Moe’s Southwest Grill president Bruce Schroder is on the hunt for a CTO — that is, a chief taco officer.
For Schroder, the search is more than just a publicity stunt; it’s part of a new phase of the brand, which includes a new look, a focus on off-premise dining and tacos. Lots of tacos.
“Our taco mix is relatively light compared to the industry,” Schroder said. “But when you peel back the onion, the folks that are growing and entering the category all have a 'taco' in their name — Fuzzy's, Velvet, Torchy's — so, defensively, we certainly want to stay relevant in the taco category, but the bigger issue is we don't want to be a burrito shop anymore. We want to be a purveyor of Southwestern food.”
Schroder hopes the brand’s new line of three tacos, the Three Amigos — chicken, steak and carnitas, with various fixings — will help shift the brand in customers’ eyes. The new tacos represent a move away from Moe’s customizable menu toward chef-built items.
The CTO will further help promote Moe’s new taco-forward thinking. The contest is taking place online, with would-be CTOs telling the brand on Facebook, Instagram and Twitter why they should win.

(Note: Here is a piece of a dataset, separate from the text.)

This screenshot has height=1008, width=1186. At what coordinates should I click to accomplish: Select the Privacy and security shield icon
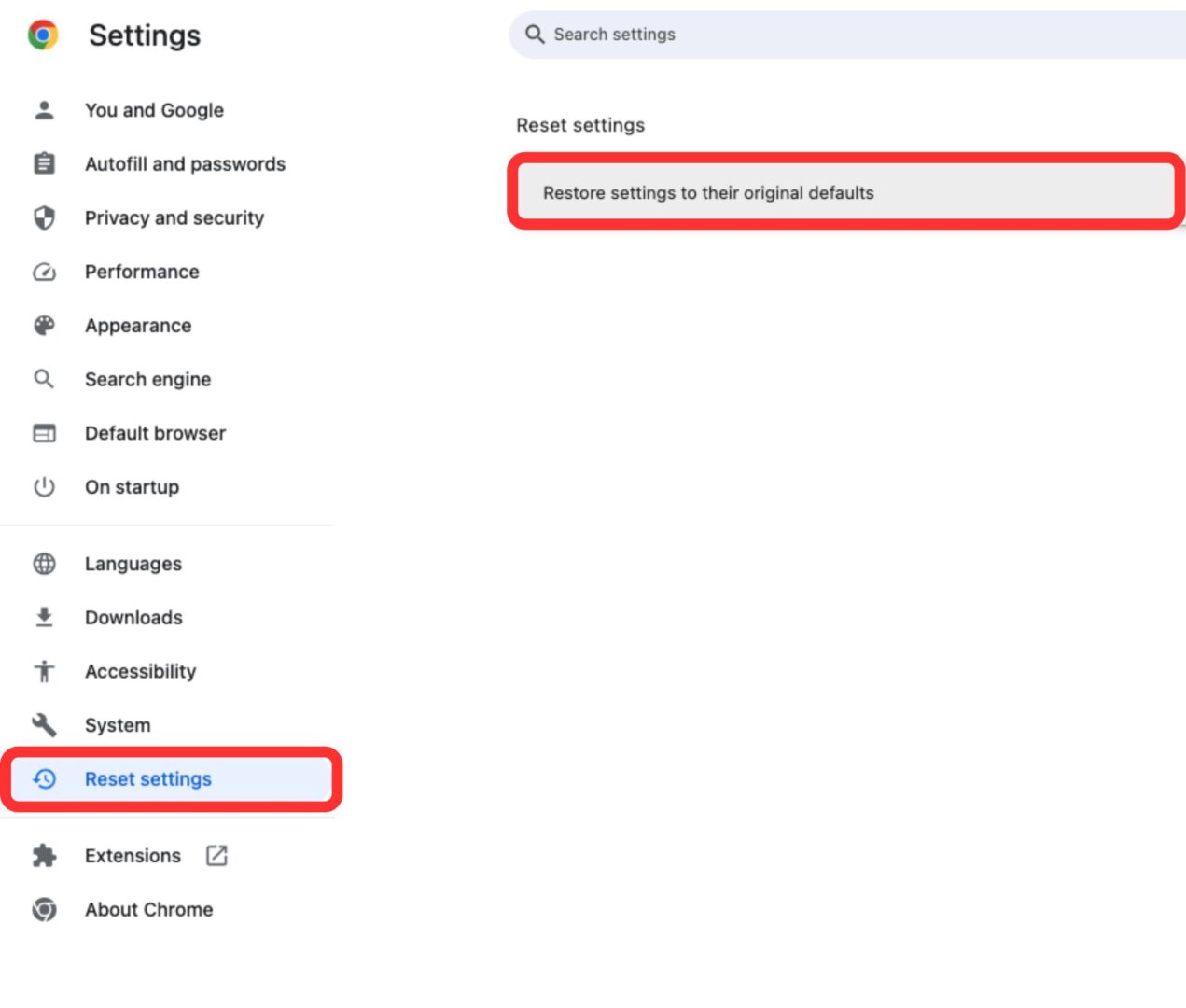click(44, 217)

The company will narrow down the applicants to three, and fans will vote on their favorite. The CTO will travel the country in Moe’s food truck for a few weeks and “take the tacos to the people,” Schroder said.
Schroder was more tight-lipped about some of the other changes in store for Moe’s, which is owned by Atlanta-based Focus Brands. In March, the company filed a patent on a new logo. The company wasn’t quite ready to release it to the public, but NRN and other media outlets found the logo and started asking questions.

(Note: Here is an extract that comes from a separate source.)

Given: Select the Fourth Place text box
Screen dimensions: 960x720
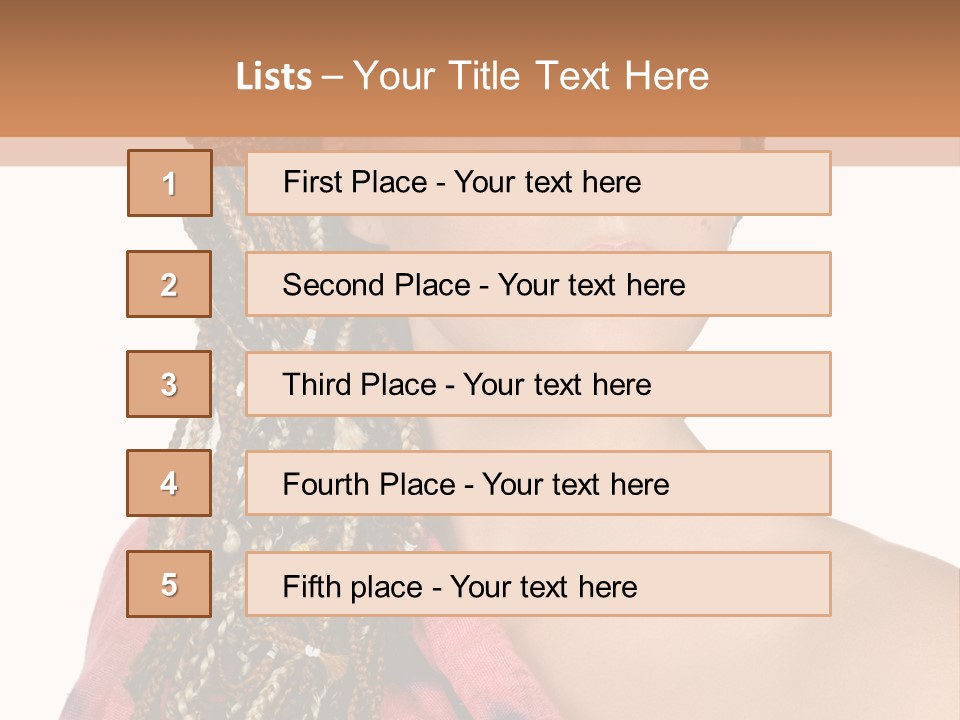Looking at the screenshot, I should [538, 484].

According to Schroder, the company isn’t revealing too much at this point because it wants to get franchisee buy-in before going public. But he said the changes to the brand will be based on heavy research, which revealed that Moe’s is family friendly and appeals to off-premise diners, and found that the brand could do more to make things easier for delivery and takeout customers.
In response to these findings, the chain plans to add more drive-thru windows and will continue to add second production lines to keep up with third-party delivery.

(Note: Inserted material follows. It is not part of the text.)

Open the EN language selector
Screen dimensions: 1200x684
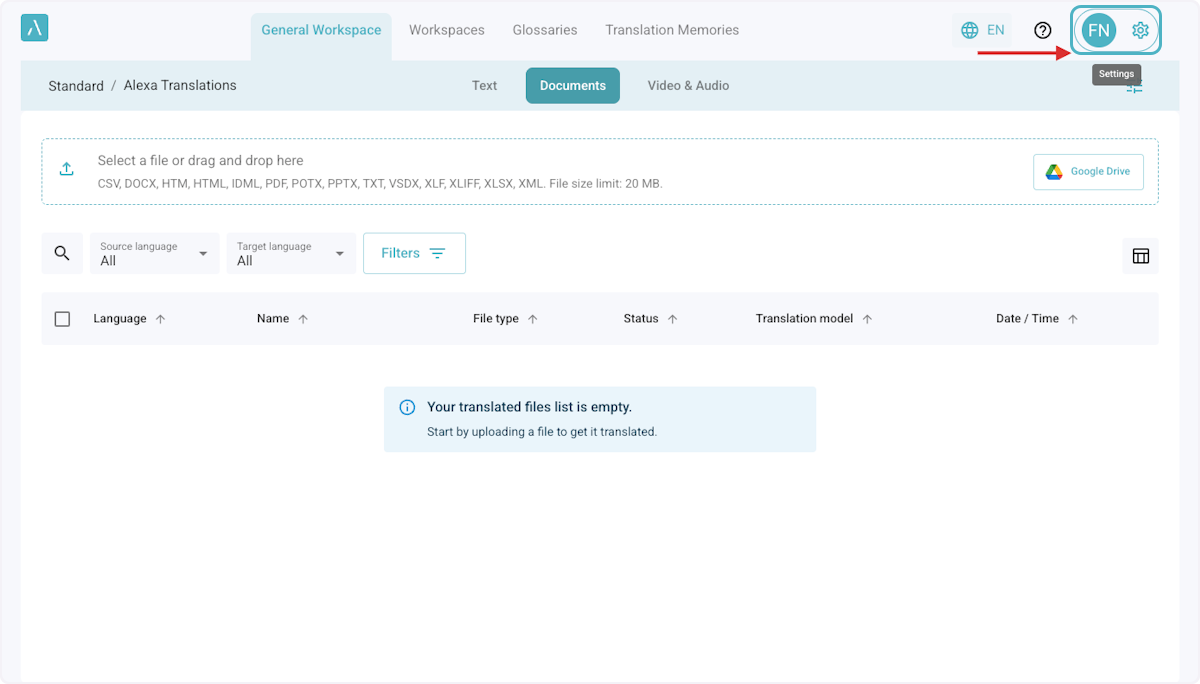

“We have that intermediate customer who's coming in to do the delivery, and if they don't feel like they're making money or Moe's isn't treating them well, then they won't deliver Moe's anymore,” Schroder said.
And the new Moe’s isn’t just customer-focused, he added.
“Part of our brand evolution will be about being as attractive to employees as customers,” he said. “We want Moe's to be the coolest place to work again.”
Passionate employees will help sell customers on the changes Schroder has in mind.
“We have to retrain our guests, and in order to retrain our guests, we have to retrain our staff on the benefit of chef-built items” — like those tacos.